■ WORK REQUIRED
Return each line of the entries that holds the string "size".
**** SUPPLIED DATA
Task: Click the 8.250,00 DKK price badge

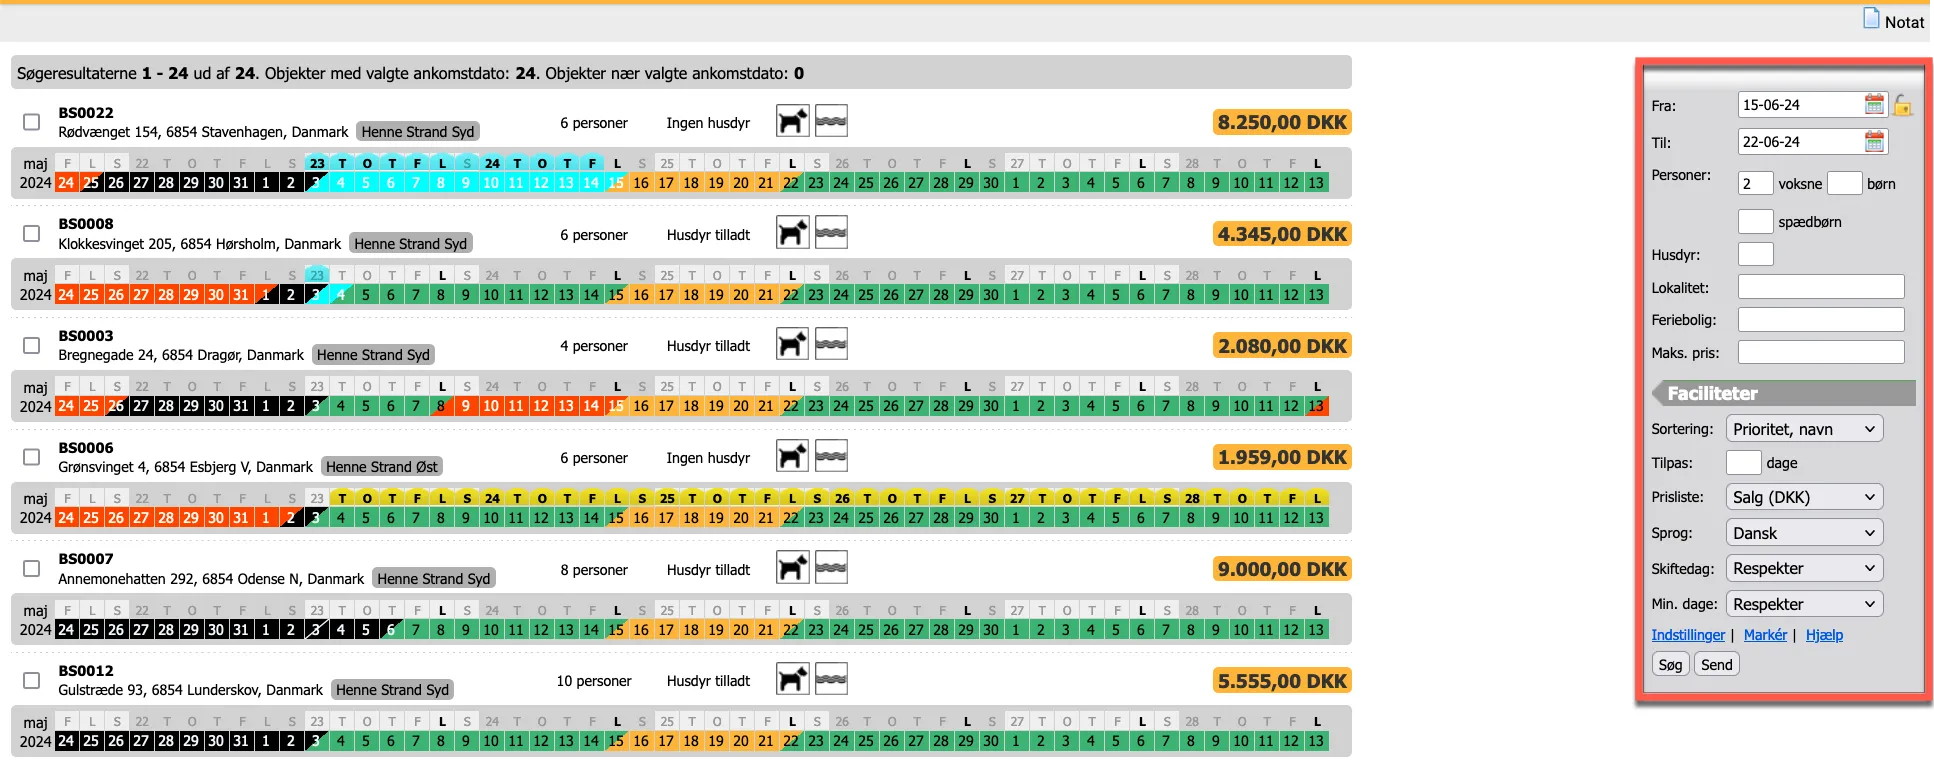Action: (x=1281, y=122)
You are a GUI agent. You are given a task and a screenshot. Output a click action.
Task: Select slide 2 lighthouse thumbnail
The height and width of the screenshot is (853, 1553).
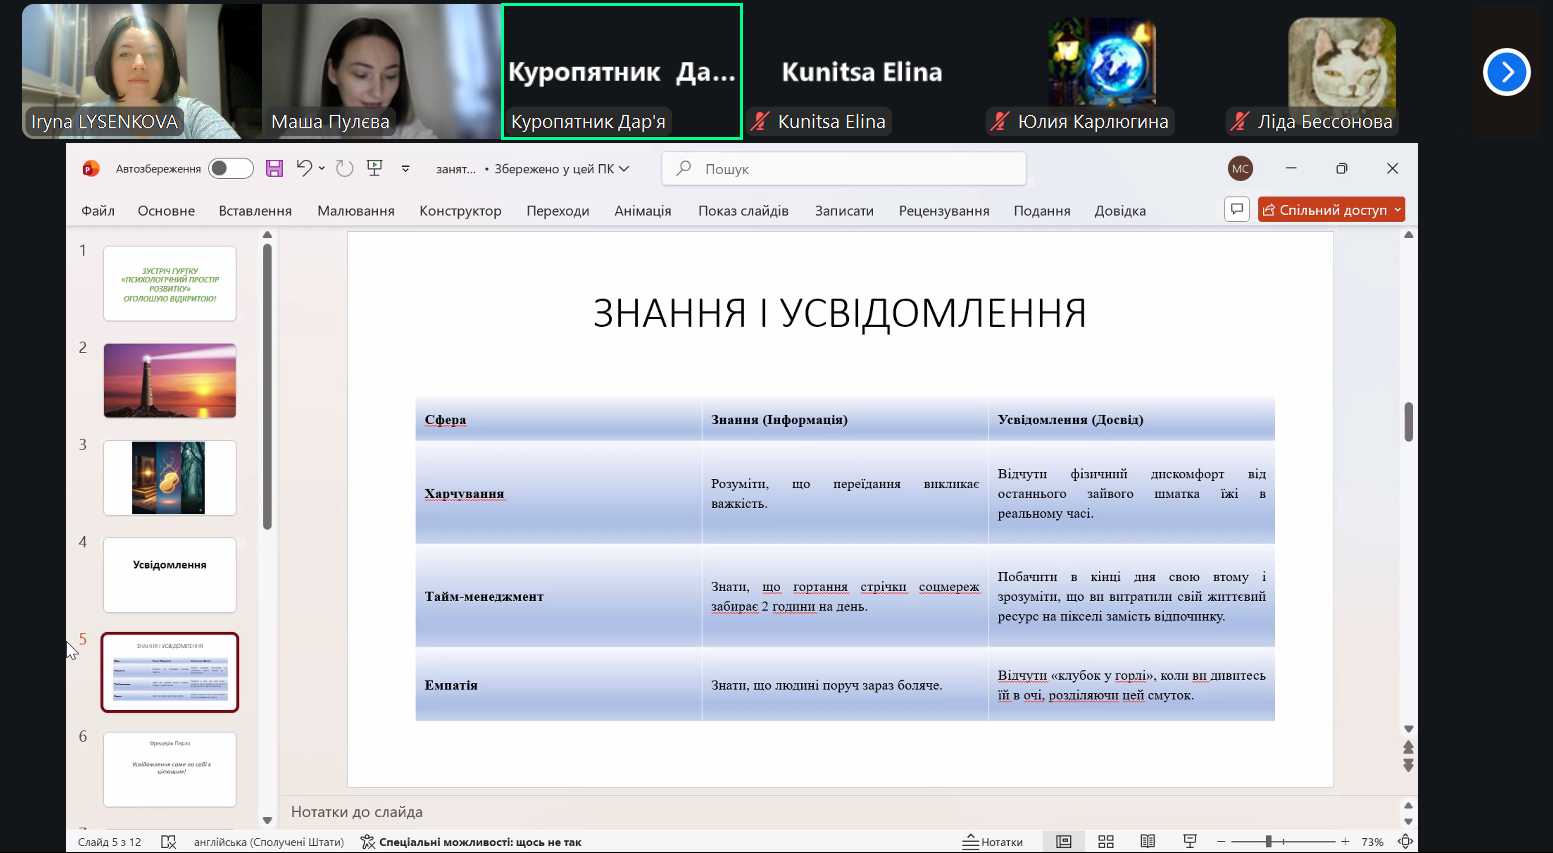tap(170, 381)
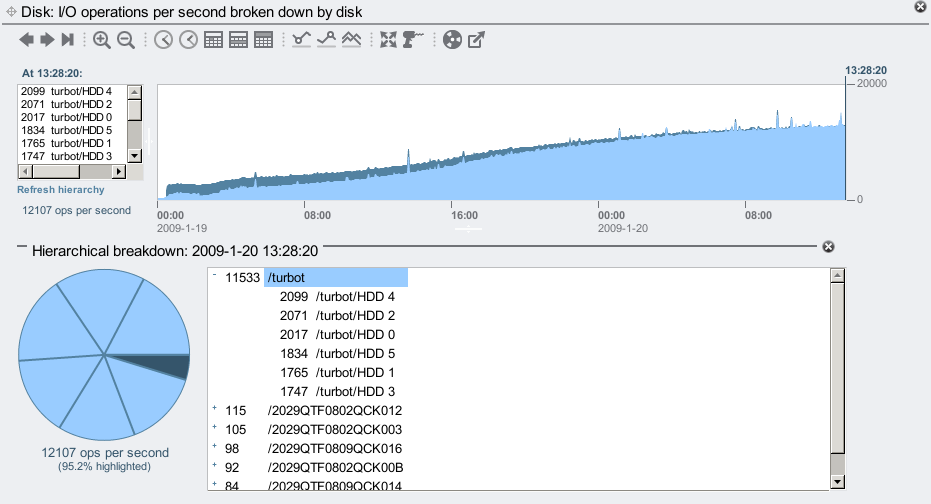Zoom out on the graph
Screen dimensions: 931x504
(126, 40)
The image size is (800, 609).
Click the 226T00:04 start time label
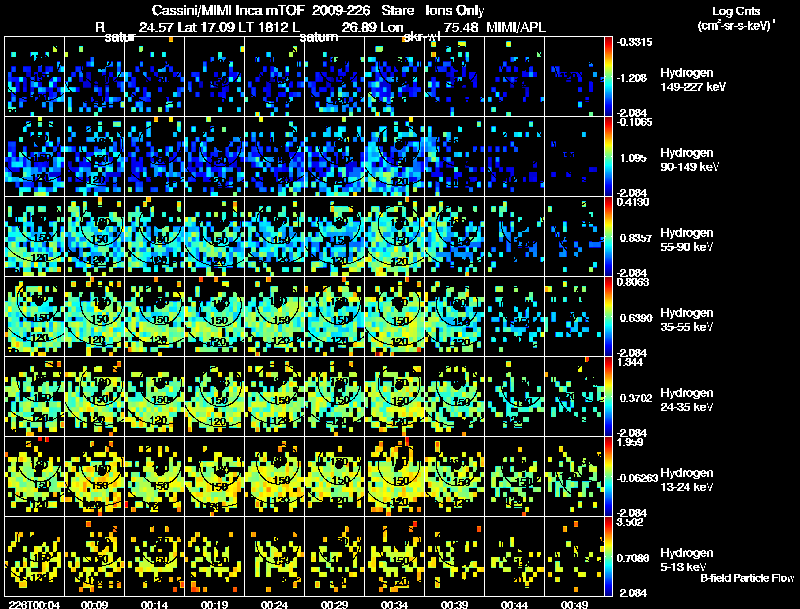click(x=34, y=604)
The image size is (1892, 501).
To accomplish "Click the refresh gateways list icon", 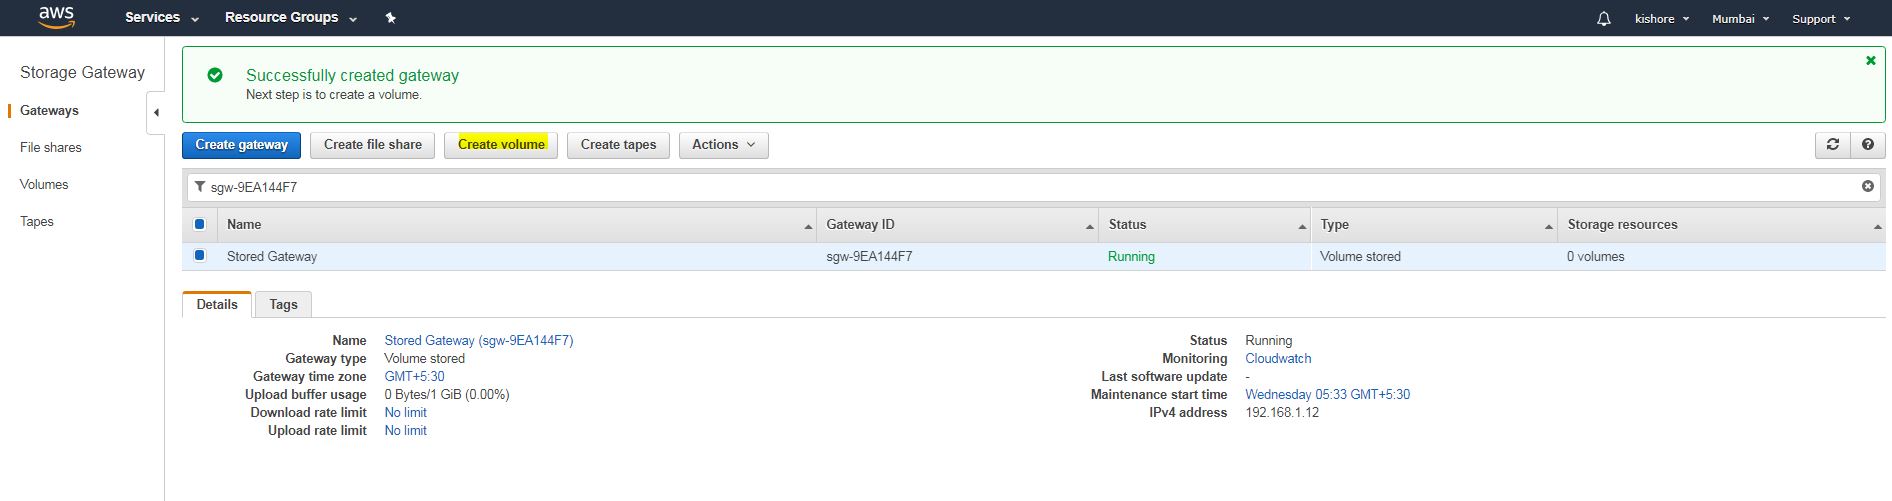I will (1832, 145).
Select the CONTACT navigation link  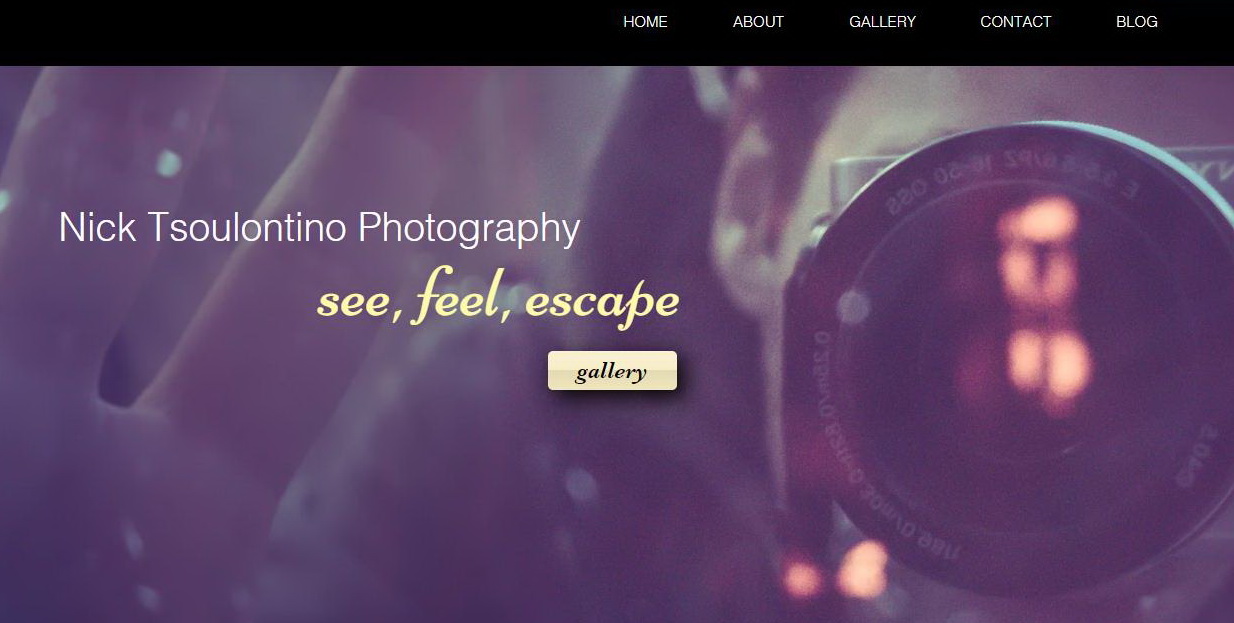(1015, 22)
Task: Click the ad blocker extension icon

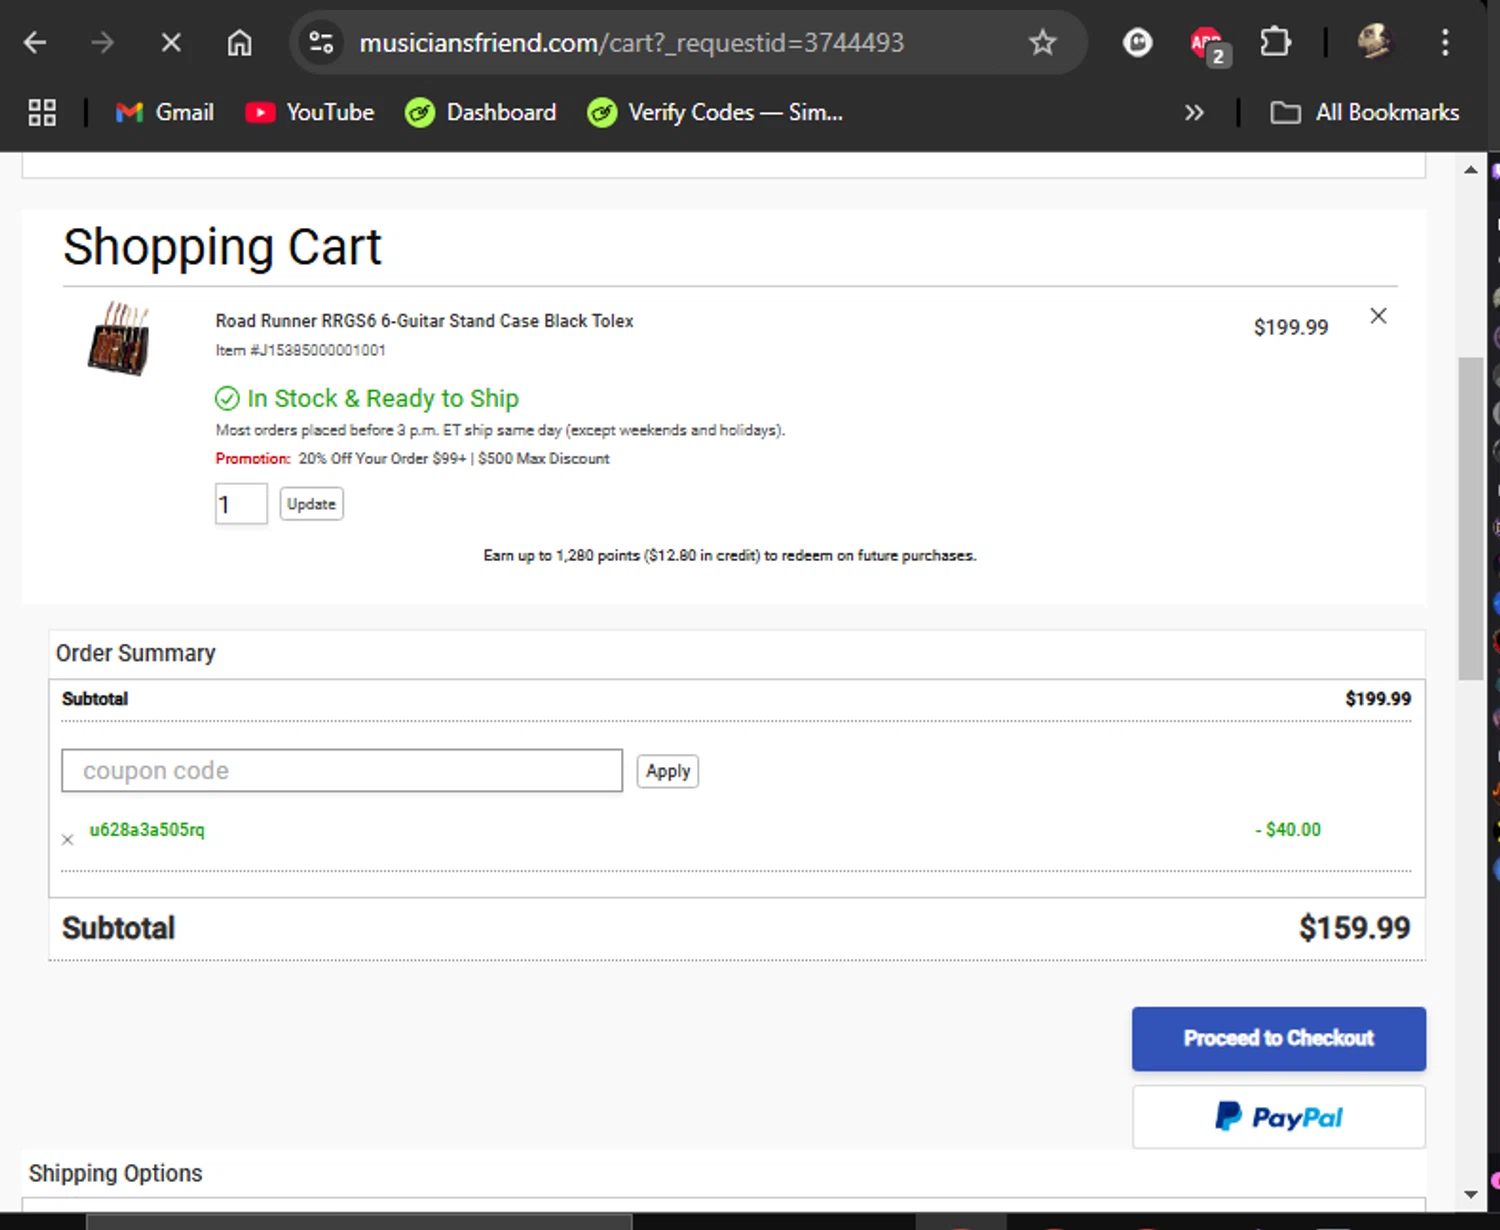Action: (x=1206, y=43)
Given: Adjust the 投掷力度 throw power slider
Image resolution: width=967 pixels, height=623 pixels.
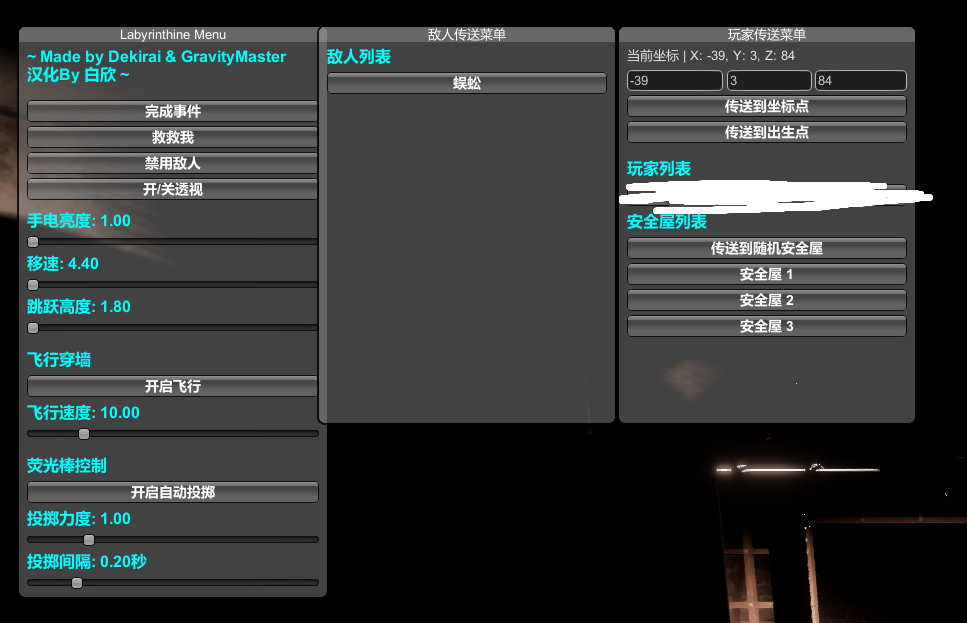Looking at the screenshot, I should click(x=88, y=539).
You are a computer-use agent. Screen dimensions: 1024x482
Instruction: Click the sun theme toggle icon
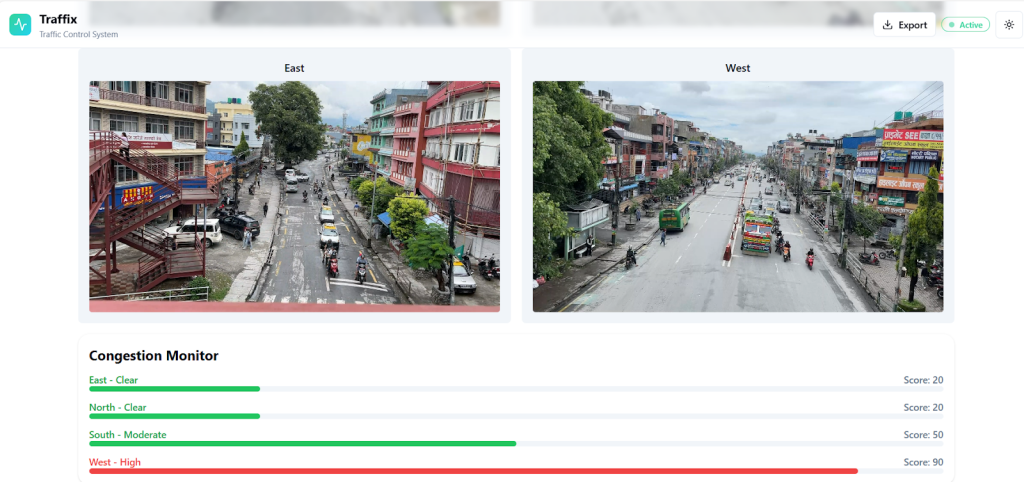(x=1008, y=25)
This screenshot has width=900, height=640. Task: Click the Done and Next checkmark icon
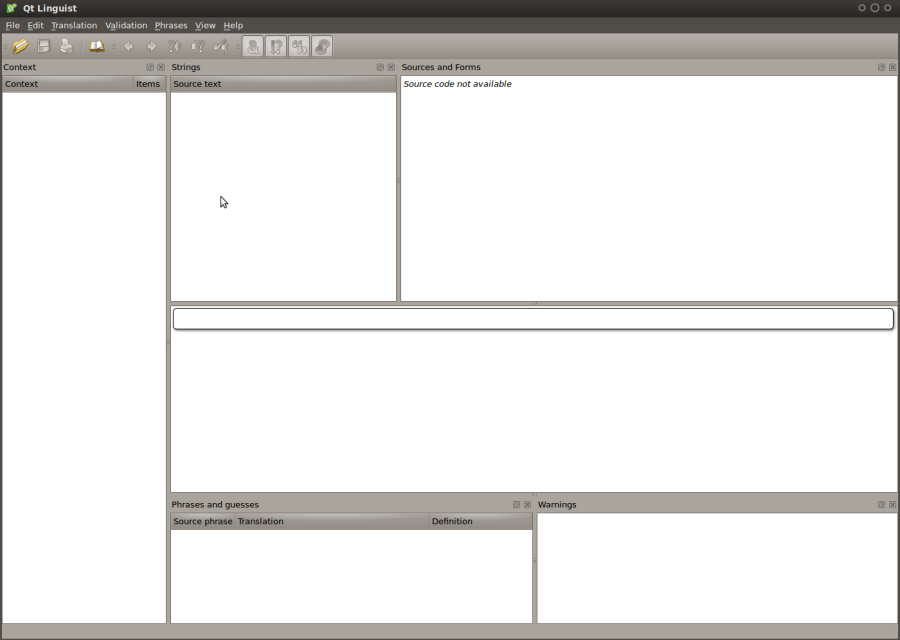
********
■ RESULT BELOW
The image size is (800, 609).
The image size is (1892, 501).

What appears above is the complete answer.